# Elbow energy



## bully (Sep 21, 2010)

The guy who taught me, when explaining about Gung Lik or elbow energy said that during the 3 prayers to bhudda in SLT to have the same feeling as drawing a bow string then releasing it slowly ie not firing the arrow.

Any different explanations or theories you guys have been taught?

How do you do it and how do you know how much force to use?


----------



## graychuan (Sep 21, 2010)

My 2 cents.....

As you meet an attack with jamming, wedging or slicing energy upon bridge contact- If the incoming force causes you to deviate from structure(segmenting of the torso, collapse of the elbows to less than a fist width from the body, loss of integrity of the motherline) then you do not have proper elbow energy in relation to that particular structure(bong, tan or fook). Remember that the energy is constantly changing(head shot, body shot, slow attack, fast attack, grab, etc.) so its an active thing that is maintained through sensitivity. This is for all of SLT.


----------



## mook jong man (Sep 21, 2010)

I really think its a case of whatever visualisation tool works the best for you , if it helps you to do the technique correctly it is useful.

One of the objectives of the exercise is to teach you to have a constant flow of forward force.
The problem most people have is not with the going out bit , but the coming back bit.

It can be a hard concept to wrap your head around , that is to have forward force on , even when your arm is physically moving backwards , but that is exactly what we must do.

We were taught to drive the movement forward from the elbow , bring it back from the elbow.
In the retraction phase we are still imagining the elbow going forward , intellectually we know the arm is going back , but mentally we are still trying to project it forward.

We are creating a habit and using our brain to try and trick our muscles into believing that they are always in the same state whether they are moving forward or back , ie that they will be relaxed , with some resistance against incoming pressure and ready to spring forward when there is no counterforce to hold them back.
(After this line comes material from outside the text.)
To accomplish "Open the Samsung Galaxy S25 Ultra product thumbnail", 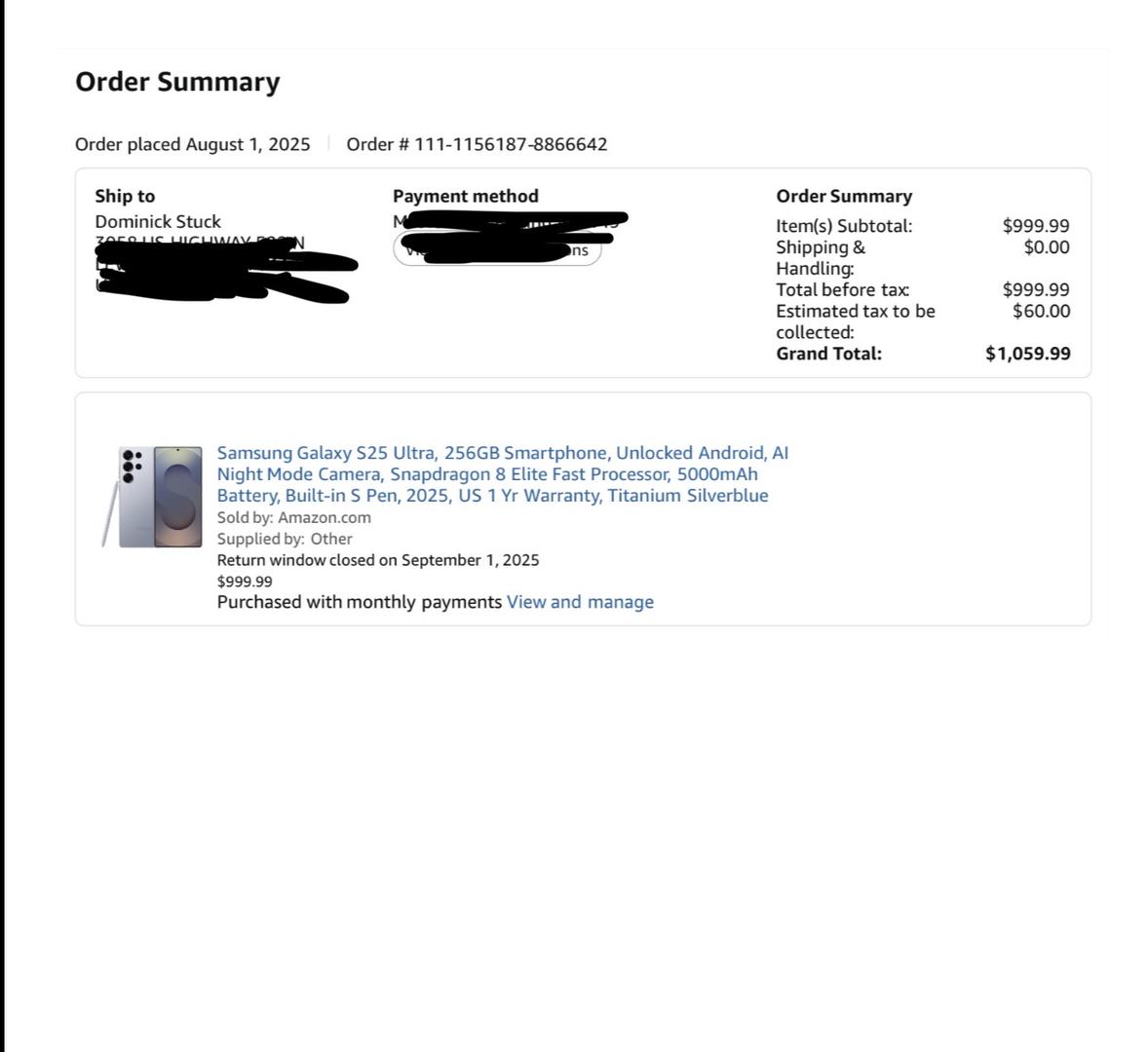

When I practice the form I try to imagine there is a bit of resistance to my elbow movement , and when I train with a partner I imagine the exact opposite , that there is no resistance , the person is not there I am just doing a movement from the form.
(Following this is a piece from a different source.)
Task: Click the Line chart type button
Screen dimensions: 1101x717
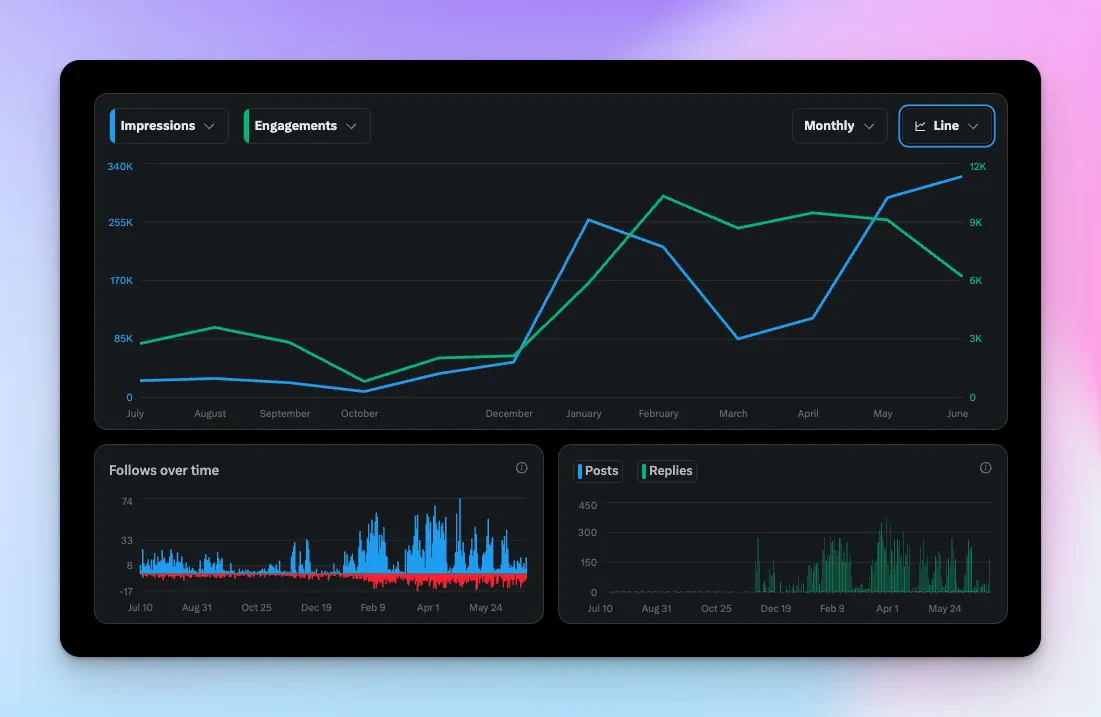Action: (946, 126)
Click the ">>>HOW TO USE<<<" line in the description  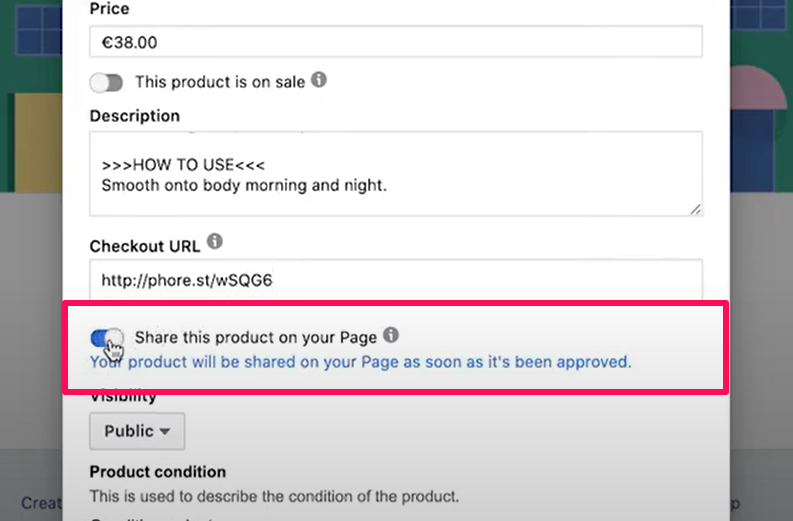[183, 164]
It should not be done super slow or too fast  , doing either  means that you are consciously controlling the speed of your arm using muscle instead of freeing  the mind to do its own thing.

Just try to relax and let your mind mind move your arm forward and back , on the going forward phase stop when you get to the angle where you start to feel a bit of slight tension from other muscles like your bicep , this will be very close to being your optimum or ultimate angle.

You have to really relax and concentrate hard to feel this , its a feeling of OK other muscles are just about to engage now I've reached the proper angle time to start moving the elbow back.


----------



## Poor Uke (Sep 22, 2010)

bully said:


> The guy who taught me, when explaining about Gung Lik or elbow energy said that during the 3 prayers to bhudda in SLT to have the same feeling as drawing a bow string then releasing it slowly ie not firing the arrow.


 
That's a great metaphor, shall be using that in the future...cheers Bully


----------



## bully (Sep 22, 2010)

I can't take credit, the guy who taught me was told that by Kevin Chan.

Is that the type of energy you put in too?


----------



## KamonGuy2 (Sep 22, 2010)

bully said:


> I can't take credit, the guy who taught me was told that by Kevin Chan.
> 
> Is that the type of energy you put in too?


 
If he was told by Kevin Chan, then he was 100% spot on lol 

People do use gung lik differently, but it does come in handy when dealing with big guys (you can create space using energy from the body and structure, rather than trying to mould round it using sung lik)


----------



## bully (Sep 22, 2010)

Sung Lik?

Not sure what that is.
Could you explain? In simple terms....

Kevin taught Danny Paxton who taught me in recent times. When you see Kevin next say hello from us in Jersey. I am hoping after my travels to try and be admin again and get something set up here. Just need a teacher...the age old problem on our little Island.


----------



## KamonGuy2 (Sep 23, 2010)

bully said:


> Sung Lik?
> 
> Not sure what that is.
> Could you explain? In simple terms....
> ...


 
Not sure I remember Danny, but then he may have trained privately with Kevin or in a class far away

Sung lik is the opposite of gung lik and is a very relaxed type of energy. Instead of relying on structure (like gung lik), sung lik allows trhe practitioner to mould around a person more (not forming rigid movements etc). A lot of people practice the dummy using sung lik - Ip Chun for example does a great youtube vid using sung lik on the dummy

There is a third interim energy (I can never remember the name of it which is inbetween sung lik and gung lik).
The easiest way of explaining the interim energy is if you picture a small bottle of water inbetween two chunners who are using a hand each to hold it up. If they each press to hard, water will spurt out. If they press too little, the bottle will drop to the floor. The equilibrium point is the interim energy. Hope that clarifies it - its always easir to show in person!


----------



## bully (Sep 23, 2010)

Cheers KG, will ask someone to show me next time I am around a decent a decent chunner.

Danny trained with Kevin a good while ago, late 90's and early 00's. He is an excellant chunner but doesnt want to teach which is a shame, but having you own business is more than enough to do!! so I understand. I am hoping to get him training again when I return from Asia.


----------



## Poor Uke (Sep 24, 2010)

bully said:


> Is that the type of energy you put in too?


 
Yep, rang bells as soon as I read it.


----------